DeAngelo, seated in a wheelchair at a table on a stage in front of the ballroom with three attorneys by his side, feebly answered “guilty” when asked by Bowman how he pleaded to the litany of charges.
He also muttered “I admit” each time he was asked about the special-circumstances allegations that the crimes were committed during the course of rapes and burglaries, and that he used a firearm.
Santa Barbara County District Attorney Joyce Dudley, who participated in the hearing, asserted as other prosecutors have that DeAngelo is faking his weak physical condition.
“He’s acting feeble. He’s not feeble…” Dudley said. “This whole thing is an act, according to the people who deal with him day in and out in the jail.
“I think of the families…He’s just manipulating just like he did his whole life.”
The proceedings continued throughout the day, with prosecutors one after another outlining their cases against DeAngelo, and eliciting his guilty pleas and admissions on criminal charge after charge.
Each case was outlined in unflinching detail, with descriptions of the murders, rapes and other criminal acts DeAngelo committed. At times it was difficult to listen to the accounts of what his victims went through.
At one point, some of those in attendance broke into applause after Amy Holliday, Sacramento County deputy district attorney, noted that several of DeAngelo’s victims reported that he had a small penis.
At a press conference after the day-long court hearing, Dudley shared some thoughts about the case.

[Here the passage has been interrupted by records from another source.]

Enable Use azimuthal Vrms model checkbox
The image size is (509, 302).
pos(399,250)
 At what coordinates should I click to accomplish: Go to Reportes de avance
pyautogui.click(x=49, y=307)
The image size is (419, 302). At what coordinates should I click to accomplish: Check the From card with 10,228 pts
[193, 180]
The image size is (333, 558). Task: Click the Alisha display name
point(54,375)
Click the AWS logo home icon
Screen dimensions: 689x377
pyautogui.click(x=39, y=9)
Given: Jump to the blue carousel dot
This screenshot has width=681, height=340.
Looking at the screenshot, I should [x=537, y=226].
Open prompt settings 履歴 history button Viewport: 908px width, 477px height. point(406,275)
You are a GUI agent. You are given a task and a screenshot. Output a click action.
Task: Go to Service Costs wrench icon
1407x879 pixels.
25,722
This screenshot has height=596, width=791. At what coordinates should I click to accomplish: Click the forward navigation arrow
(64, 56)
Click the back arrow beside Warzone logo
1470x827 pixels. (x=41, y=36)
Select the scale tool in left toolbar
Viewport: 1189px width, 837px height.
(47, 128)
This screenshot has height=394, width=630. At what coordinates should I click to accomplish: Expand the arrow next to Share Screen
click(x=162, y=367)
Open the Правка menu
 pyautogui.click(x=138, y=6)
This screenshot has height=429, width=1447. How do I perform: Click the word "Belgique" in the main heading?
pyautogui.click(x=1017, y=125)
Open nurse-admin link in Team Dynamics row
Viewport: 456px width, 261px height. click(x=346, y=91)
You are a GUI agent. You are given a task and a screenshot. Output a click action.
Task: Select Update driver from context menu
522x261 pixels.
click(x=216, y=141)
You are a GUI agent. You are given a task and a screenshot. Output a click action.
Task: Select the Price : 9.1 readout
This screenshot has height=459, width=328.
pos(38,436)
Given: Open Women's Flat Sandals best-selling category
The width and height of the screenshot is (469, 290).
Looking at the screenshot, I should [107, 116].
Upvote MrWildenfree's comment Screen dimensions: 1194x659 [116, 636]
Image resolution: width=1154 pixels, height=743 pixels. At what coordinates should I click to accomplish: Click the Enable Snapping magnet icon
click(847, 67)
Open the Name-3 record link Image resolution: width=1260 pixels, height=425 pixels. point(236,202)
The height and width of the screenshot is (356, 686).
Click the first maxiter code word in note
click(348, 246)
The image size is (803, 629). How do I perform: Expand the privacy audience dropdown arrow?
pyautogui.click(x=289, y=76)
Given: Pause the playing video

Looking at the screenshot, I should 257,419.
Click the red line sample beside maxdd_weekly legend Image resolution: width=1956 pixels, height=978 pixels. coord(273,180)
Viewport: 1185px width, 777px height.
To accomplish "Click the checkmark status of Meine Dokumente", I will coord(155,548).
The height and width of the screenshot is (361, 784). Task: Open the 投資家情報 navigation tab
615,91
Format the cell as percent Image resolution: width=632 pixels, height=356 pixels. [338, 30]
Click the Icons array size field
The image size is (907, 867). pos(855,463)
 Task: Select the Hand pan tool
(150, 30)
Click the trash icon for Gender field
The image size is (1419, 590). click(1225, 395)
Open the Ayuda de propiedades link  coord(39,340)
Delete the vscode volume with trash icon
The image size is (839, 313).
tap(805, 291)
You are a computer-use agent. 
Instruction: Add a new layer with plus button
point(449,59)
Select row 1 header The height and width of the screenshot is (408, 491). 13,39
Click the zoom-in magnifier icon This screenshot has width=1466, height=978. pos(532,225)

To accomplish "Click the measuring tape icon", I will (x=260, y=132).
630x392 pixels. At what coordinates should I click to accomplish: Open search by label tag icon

“Today I saw so many emotions in the eyes of our victims,” she said. “What I mostly saw was sadness and rage, but I also saw some signs of peace, which I hope will be the catalyst to spark the beginning of their healing process.
“I know many of them rightfully believed that today would never come. But today did come, and even though their pain is still raw, and their wait painfully long, most of them are appreciative because they saw justice in their lifetime.”
The Golden State Killer was just one name given to the perpetrator in the lengthy crime spree. He also was known as the East Area Rapist, the Original Nightstalker, the Visalia Ransacker and the Diamond-Knot Killer.
A former police officer, DeAngelo was arrested in April 2018 at his home in Citrus Heights in the Sacramento area.
After decades pursuing the cold-case killings and rapes, investigators used DNA evidence and a genealogy website to zero in on DeAngelo as a suspect.
DeAngelo is expected to return to court the week of Aug. 17 for sentencing to what are expected to be multiple life terms in prison without possibility of parole.
That hearing is estimated to take several days in order to allow victims and their relatives to make victim-impact statements.